Make A Water Filter Out Of A Tree Branch

Make a Water Filter Out of a Tree Branch

In our pursuit of advanced technology, we forget that mother nature has already patented all the best ideas. With just a hose clamp, some plastic tubing and a piece of tree branch, you can create a simple water filter.

A research team at MIT came up with what's dubbed a "xylem filter", named for the xylem tissue in the tree branch that transports sap inside of a tree.
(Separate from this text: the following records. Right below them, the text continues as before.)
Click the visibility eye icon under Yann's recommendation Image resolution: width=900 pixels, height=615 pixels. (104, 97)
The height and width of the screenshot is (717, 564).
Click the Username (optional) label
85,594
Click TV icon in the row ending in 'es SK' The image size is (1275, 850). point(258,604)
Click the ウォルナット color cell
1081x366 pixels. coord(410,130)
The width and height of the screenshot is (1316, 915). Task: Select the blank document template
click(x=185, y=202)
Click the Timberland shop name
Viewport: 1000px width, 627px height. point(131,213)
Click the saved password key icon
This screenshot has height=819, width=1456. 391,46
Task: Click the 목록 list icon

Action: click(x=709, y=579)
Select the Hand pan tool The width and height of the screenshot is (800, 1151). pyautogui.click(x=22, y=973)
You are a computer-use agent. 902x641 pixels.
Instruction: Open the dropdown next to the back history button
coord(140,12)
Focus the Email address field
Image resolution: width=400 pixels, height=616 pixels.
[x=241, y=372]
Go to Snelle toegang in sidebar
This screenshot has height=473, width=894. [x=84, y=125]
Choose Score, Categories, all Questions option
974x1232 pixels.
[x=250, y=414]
Rohit Karnik, associate professor of mechanical engineering at MIT, explains:

Today's filtration membranes have nanoscale pores that are not something you can manufacture in a garage very easily. The idea here is that we don't need to fabricate a membrane, because it's easily available. You can just take a piece of wood and make a filter out of it.

The type of wood required for the filter is called sapwood and is a common part of many different species of tree, including white pine. Just cut the branch piece, strip the bark, insert it tightly into a plastic tube, and secure it with a hose clamp. To learn more about the xylem filer, check out the link below.

Water Filter Made from a Tree Branch Removes 99% of E. coli Bacteria [Ecopreneurist via Adafruit]


Comments

    Every tree has sapwood, it's just that some trees have a smaller proportion of sapwood than others. The sapwood is the living, outer layer of the tree that conducts sap upwards into the branches to feed growth.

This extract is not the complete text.